# Pipeline draft

In [None]:
import torch
import numpy as np
from omegaconf import OmegaConf
from functools import partial
import gymnasium as gym
import matplotlib.pyplot as plt

import bbrl_utils
from bbrl_utils.notebook import setup_tensorboard
from bbrl.stats import WelchTTest
from bbrl.agents import Agent, Agents, TemporalAgent
from bbrl.agents.gymnasium import ParallelGymAgent, make_env
from bbrl.workspace import Workspace
from bbrl.utils.replay_buffer import ReplayBuffer

import bbrl_gymnasium

from pmind.algorithms import DQN, DDPG, TD3
from pmind.losses import dqn_compute_critic_loss, ddqn_compute_critic_loss
from pmind.training import run_dqn, run_ddpg, run_td3, run_td3_offline
from pmind.replay import (
    collect_policy_transitions,
    collect_uniform_transitions,
    collect_uniform_transitions_2,
    mix_transitions,
    test_rb_compositions,
)

from pmind.config.loader import load_config

bbrl_utils.setup()

cfg = load_config("bbrl_example")

%load_ext autoreload
%autoreload 2

In [None]:
# setup_tensorboard("./outputs/tblogs")

# Obtain transitions

In [None]:
ENV_NAME = [
    "CartPoleContinuous-v1",
    "Pendulum-v1",
    "MountainCarContinuous-v0",
    "LunarLander-v3",
][0]
BUFFER_SIZE = 100_000
PROPORTIONS = np.linspace(0, 1, 10)

## Best policy

Get the best policy and get transitions with it

In [None]:
cfg_td3_best = OmegaConf.create(cfg.td3)

# accelerate for the sake of test:
cfg_td3_best.algorithm.max_epochs = 11_000
cfg_td3_best.algorithm.learning_starts = 1000

td3 = TD3(cfg_td3_best)
run_td3(td3)
td3.visualize_best()
best_policy_agent = td3.best_policy

In [None]:
rb_best = collect_policy_transitions(
    best_policy_agent, ENV_NAME, buffer_size=BUFFER_SIZE
)
print(f"Replay buffer with {rb_best.size()} transitions")

## Uniform exploration

In [None]:
# rb_unif = collect_uniform_transitions(ENV_NAME, buffer_size=BUFFER_SIZE)
rb_unif2 = collect_uniform_transitions_2(ENV_NAME)
print(f"Replay buffer with {rb_unif.size()} transitions")

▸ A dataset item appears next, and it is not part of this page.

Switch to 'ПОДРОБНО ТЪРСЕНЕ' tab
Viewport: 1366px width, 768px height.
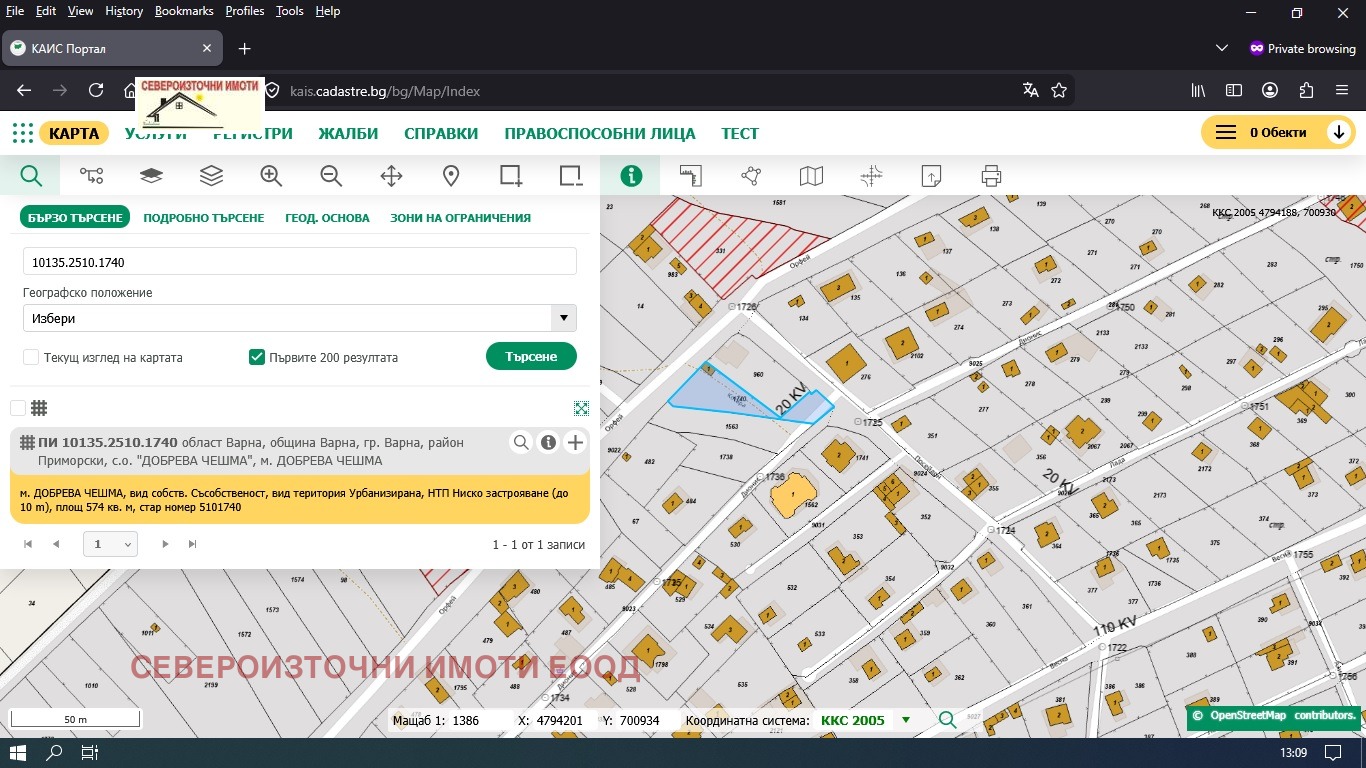(204, 218)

Milos: dict_keys(['env/env_obs', 'env/terminated', 'env/truncated', 'env/done', 'env/reward', 'env/cumulated_reward', 'env/timestep', 'action'])

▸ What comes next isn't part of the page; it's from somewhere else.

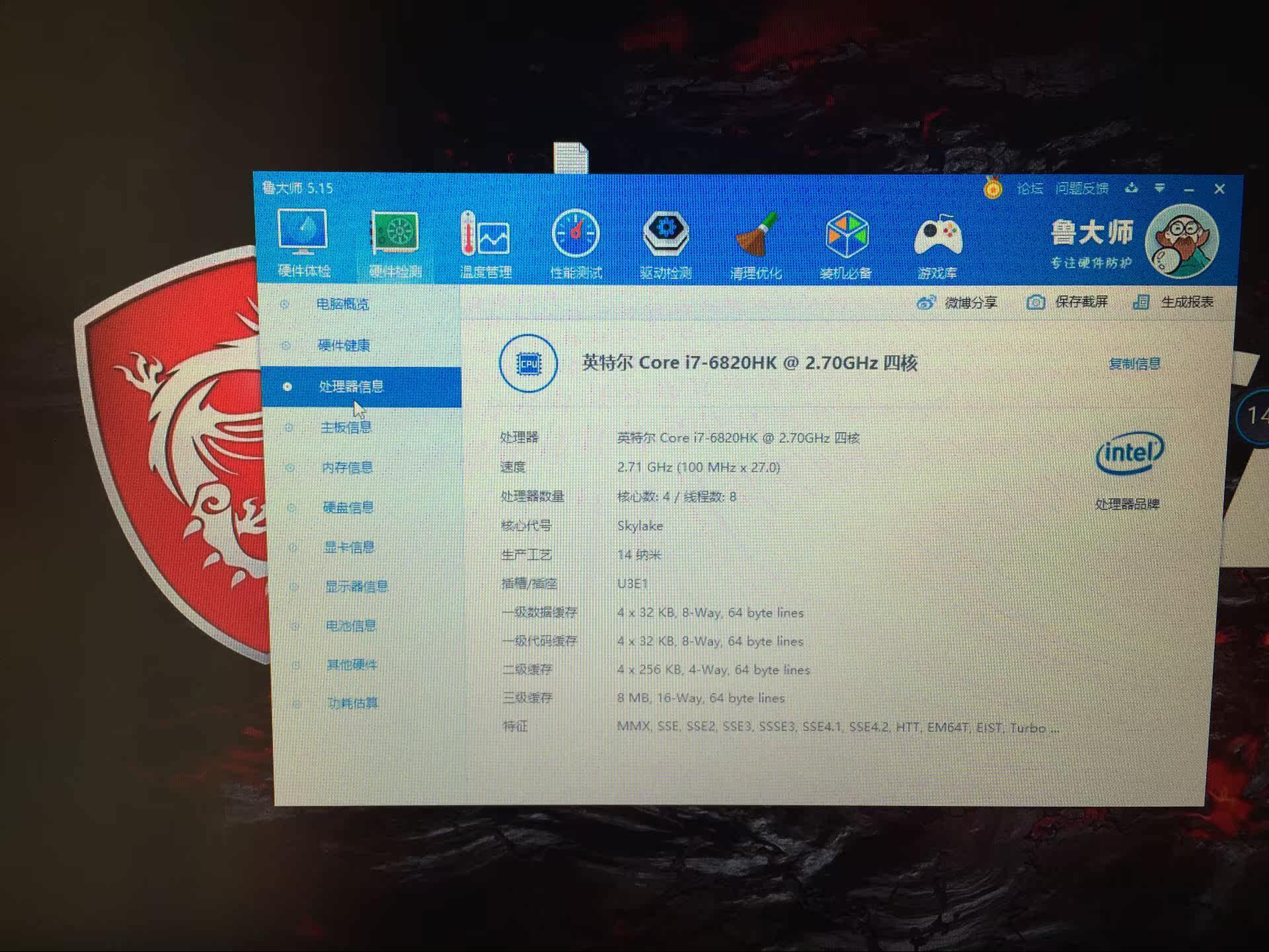
Task: Switch to 内存信息 section
Action: pyautogui.click(x=347, y=468)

Vlad: dict_keys(['env/env_obs', 'action', 'env/timestep', 'env/terminated', 'env/truncated', 'env/done', 'env/reward', 'env/cumulated_reward'])

# Offline learning on mixed replay buffer

In [None]:
cfg_td3_offline = OmegaConf.create(cfg.td3)

# accelerate for the sake of test:
cfg_td3_offline.algorithm.n_steps = 100
cfg_td3_offline.algorithm.max_epochs = 1000

# we don't care about when learning starts for offline:
cfg_td3_offline.algorithm.learning_starts = None

# TODO: apply no noise to actions during learning or it's independent?
# cfg_td3_offline.action_noise = 0
# cfg_td3_offline.target_policy_noise = 0


perfs = test_rb_compositions(
    rb_unif=rb_unif2,
    rb_best=rb_best,
    buffer_size=BUFFER_SIZE,
    proportions=PROPORTIONS,
    agent_constructor=TD3,
    cfg=cfg_td3_offline,
    offline_run=run_td3_offline,
)